• _EXERCISE BRIEF_
Looking at each line of the data below, tally those that contain the word "Given" and give only the total.

*** SUPPLIED ENTRIES ***

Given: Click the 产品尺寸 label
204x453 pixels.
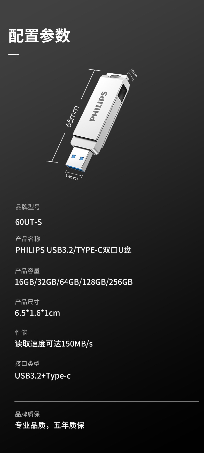Looking at the screenshot, I should coord(27,302).
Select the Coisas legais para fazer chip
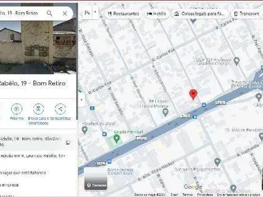 (200, 14)
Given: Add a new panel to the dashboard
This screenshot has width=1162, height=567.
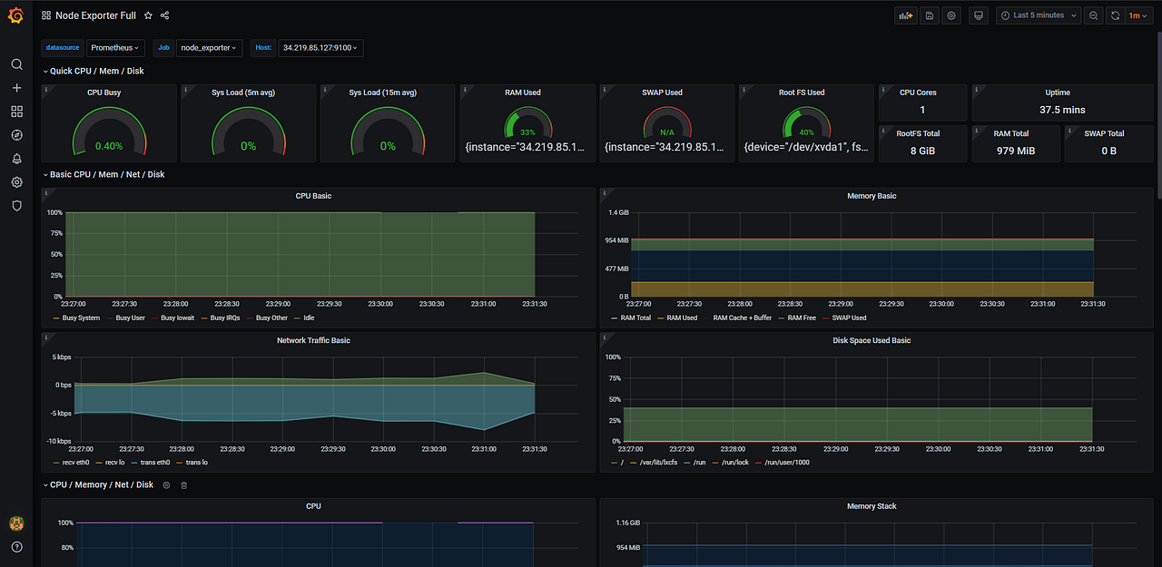Looking at the screenshot, I should [905, 15].
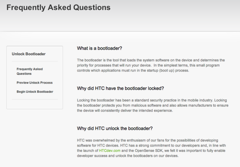
Task: Select Begin Unlock Bootloader in sidebar
Action: point(35,92)
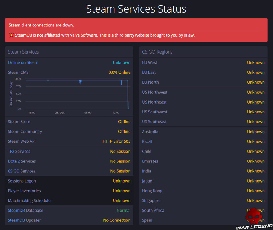Screen dimensions: 273x230
Task: Open the CS:GO Services link
Action: tap(21, 171)
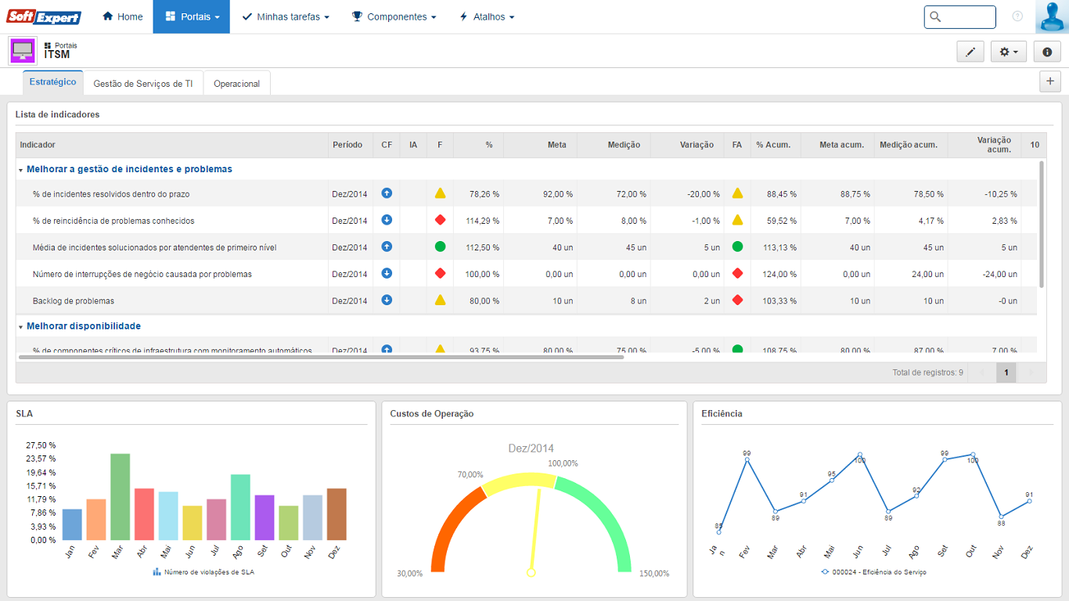This screenshot has width=1069, height=601.
Task: Expand the Componentes dropdown menu
Action: point(394,16)
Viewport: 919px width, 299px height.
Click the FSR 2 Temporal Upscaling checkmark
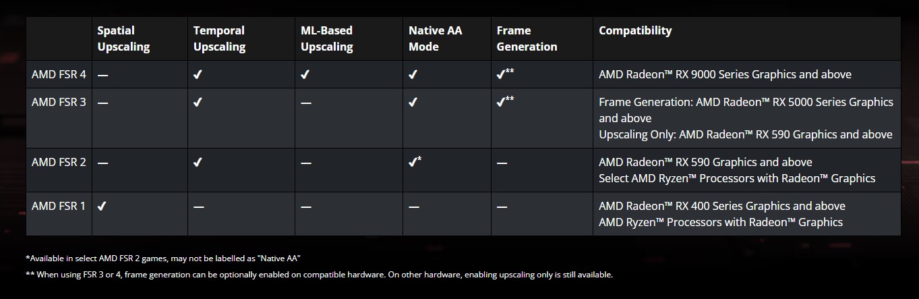coord(198,163)

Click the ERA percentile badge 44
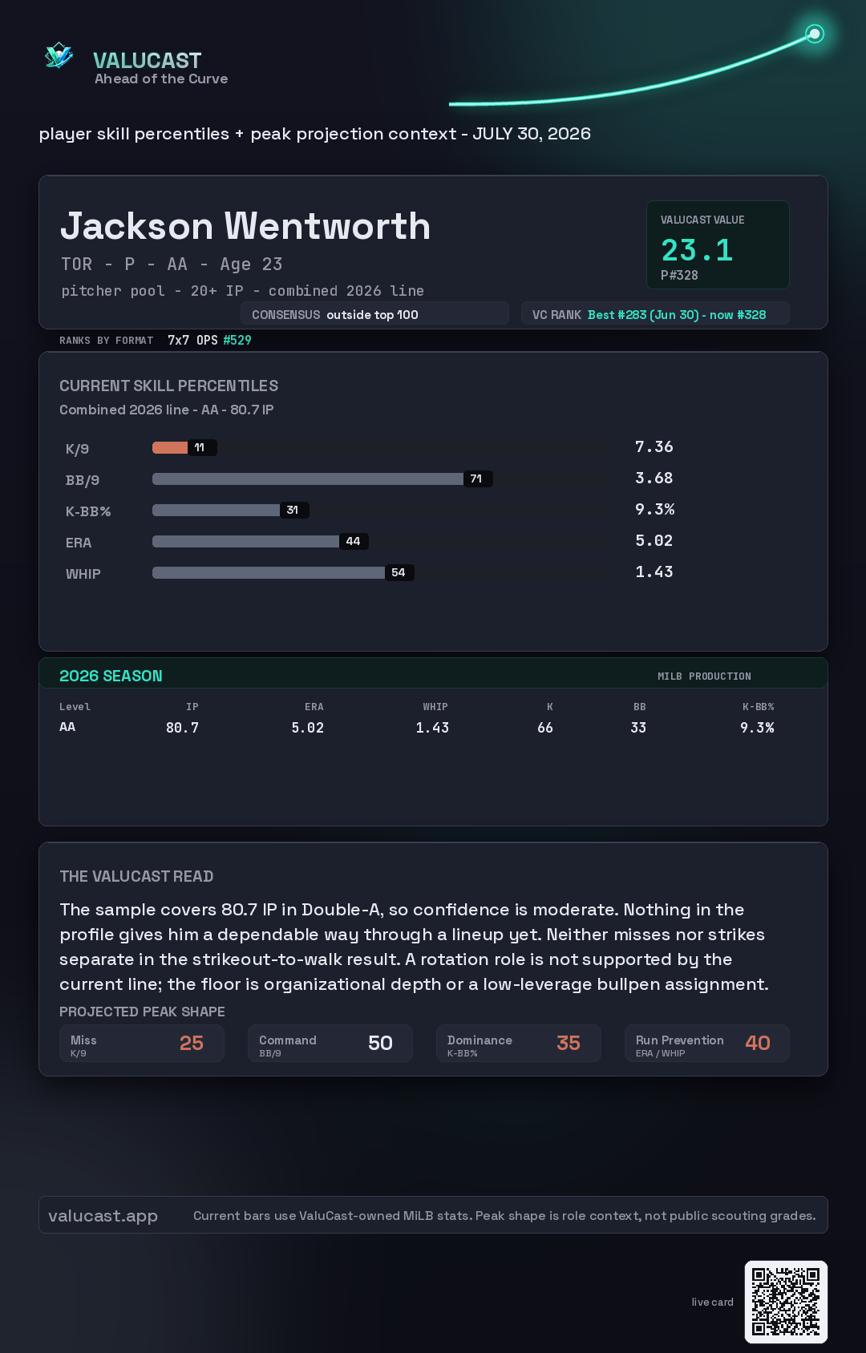click(354, 541)
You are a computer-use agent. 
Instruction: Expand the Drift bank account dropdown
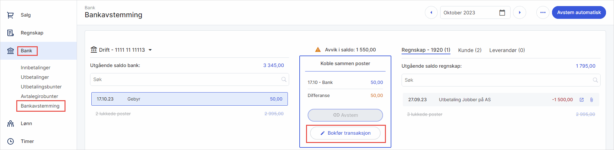click(x=150, y=50)
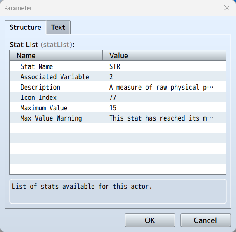Confirm the dialog with OK
This screenshot has height=232, width=236.
pos(150,220)

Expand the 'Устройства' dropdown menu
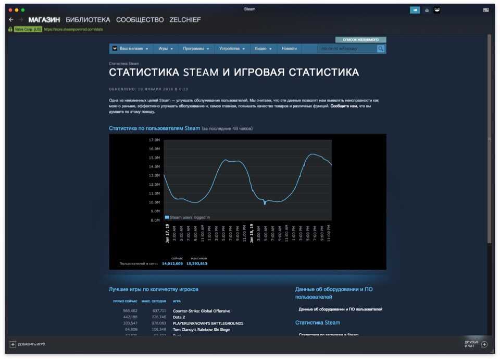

*** End of SUPPLIED ENTRIES ***

• _TASK OUTPUT_
2